# Task statement:
Tally the lines of the listing that contain the string "label", treating uppercase and lowercase as different, and give only the number.

(Entries taken from a collection)
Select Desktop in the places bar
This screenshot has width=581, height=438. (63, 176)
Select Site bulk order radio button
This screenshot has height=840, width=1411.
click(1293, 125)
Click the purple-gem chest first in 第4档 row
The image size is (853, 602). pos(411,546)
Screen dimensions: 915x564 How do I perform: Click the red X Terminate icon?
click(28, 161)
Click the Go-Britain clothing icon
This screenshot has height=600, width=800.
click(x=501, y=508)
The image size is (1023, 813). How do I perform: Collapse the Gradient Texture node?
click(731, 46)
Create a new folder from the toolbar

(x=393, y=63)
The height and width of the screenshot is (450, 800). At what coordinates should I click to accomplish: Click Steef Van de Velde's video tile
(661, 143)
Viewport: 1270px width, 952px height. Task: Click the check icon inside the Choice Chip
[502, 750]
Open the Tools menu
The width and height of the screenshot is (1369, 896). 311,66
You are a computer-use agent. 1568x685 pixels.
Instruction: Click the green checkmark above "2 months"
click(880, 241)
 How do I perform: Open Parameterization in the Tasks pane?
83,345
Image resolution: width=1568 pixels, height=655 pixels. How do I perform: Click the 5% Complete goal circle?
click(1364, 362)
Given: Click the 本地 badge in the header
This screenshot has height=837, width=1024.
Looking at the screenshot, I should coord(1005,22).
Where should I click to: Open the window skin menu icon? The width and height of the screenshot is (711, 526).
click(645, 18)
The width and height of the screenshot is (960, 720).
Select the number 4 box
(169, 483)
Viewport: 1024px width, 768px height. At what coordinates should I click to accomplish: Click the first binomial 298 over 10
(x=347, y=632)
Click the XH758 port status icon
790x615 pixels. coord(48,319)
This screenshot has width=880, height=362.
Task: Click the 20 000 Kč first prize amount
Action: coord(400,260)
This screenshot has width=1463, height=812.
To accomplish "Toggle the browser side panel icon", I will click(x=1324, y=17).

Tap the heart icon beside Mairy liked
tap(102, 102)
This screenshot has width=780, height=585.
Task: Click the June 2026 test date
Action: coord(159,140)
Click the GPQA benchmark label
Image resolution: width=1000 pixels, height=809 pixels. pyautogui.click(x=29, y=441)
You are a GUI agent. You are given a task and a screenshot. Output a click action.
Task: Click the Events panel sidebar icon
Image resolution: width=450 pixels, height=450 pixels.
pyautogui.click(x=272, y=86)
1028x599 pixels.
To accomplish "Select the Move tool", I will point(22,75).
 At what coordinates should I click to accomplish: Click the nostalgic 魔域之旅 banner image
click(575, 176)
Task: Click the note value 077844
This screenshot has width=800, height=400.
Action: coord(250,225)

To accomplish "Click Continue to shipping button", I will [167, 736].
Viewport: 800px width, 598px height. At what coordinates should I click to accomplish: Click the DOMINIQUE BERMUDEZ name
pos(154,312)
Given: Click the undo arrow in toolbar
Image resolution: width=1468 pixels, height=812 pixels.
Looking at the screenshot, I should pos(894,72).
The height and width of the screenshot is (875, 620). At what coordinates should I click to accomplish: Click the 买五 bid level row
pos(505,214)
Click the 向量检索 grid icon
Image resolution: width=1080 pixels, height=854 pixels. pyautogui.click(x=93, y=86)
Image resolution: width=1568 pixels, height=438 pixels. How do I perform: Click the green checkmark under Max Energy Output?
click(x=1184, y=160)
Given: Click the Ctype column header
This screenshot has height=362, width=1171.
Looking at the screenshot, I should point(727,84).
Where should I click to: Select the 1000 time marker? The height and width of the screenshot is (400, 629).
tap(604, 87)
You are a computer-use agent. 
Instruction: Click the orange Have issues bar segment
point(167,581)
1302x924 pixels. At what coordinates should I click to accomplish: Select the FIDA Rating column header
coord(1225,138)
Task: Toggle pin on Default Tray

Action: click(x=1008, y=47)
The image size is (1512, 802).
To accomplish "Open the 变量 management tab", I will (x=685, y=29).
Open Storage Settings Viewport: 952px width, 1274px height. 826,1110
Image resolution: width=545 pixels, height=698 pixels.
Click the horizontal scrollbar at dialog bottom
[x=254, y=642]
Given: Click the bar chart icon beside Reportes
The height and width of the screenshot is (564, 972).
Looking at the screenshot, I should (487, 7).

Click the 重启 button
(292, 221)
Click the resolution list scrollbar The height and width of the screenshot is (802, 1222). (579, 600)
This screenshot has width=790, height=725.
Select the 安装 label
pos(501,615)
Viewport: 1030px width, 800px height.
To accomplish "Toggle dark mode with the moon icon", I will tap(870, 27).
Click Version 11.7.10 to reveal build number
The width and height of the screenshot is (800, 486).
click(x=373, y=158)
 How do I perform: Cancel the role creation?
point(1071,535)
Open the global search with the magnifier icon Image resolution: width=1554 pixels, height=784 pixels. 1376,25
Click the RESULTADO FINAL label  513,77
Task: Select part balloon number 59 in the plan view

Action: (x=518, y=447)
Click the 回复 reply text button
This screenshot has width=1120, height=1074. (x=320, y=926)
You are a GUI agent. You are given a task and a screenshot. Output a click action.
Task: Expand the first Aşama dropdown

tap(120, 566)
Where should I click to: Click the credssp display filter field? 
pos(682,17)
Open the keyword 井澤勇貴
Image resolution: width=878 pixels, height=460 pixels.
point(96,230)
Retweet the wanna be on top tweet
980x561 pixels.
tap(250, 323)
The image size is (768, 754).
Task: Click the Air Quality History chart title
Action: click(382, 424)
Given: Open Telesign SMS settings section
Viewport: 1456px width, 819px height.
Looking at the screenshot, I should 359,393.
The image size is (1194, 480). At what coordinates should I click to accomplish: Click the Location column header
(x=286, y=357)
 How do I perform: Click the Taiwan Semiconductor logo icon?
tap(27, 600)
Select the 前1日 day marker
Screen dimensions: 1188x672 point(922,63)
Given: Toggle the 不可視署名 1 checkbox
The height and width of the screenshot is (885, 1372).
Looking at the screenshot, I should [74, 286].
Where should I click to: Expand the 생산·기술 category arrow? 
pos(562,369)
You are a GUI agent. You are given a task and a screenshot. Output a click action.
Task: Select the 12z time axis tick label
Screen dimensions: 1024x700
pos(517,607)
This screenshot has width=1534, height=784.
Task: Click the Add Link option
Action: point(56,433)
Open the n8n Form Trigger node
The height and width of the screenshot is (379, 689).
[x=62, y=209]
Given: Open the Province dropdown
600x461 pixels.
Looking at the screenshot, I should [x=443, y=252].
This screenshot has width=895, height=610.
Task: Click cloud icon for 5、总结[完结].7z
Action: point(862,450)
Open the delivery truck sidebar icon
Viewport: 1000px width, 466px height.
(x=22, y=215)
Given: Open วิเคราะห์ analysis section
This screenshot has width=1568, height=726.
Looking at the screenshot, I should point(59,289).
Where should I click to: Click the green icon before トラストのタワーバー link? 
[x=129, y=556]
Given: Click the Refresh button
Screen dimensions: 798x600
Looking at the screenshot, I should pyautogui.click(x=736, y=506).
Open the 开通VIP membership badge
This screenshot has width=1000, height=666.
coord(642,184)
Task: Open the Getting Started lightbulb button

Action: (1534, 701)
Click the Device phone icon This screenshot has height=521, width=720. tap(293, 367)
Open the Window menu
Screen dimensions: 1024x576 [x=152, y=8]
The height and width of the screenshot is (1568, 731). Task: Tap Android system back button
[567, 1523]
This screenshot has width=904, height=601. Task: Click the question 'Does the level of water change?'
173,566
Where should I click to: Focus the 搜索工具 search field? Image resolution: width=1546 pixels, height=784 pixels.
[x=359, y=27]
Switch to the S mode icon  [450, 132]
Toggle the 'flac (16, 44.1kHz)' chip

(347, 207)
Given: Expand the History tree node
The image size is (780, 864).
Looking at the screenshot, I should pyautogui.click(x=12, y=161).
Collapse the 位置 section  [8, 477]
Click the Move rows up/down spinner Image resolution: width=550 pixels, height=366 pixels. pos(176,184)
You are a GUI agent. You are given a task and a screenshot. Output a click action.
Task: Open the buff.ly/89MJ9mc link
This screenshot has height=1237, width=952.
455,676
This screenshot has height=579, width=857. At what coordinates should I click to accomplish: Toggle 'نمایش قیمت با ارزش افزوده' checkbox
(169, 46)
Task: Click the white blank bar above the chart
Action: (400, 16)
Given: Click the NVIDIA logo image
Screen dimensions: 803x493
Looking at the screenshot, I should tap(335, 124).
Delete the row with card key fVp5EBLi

# Answer:
4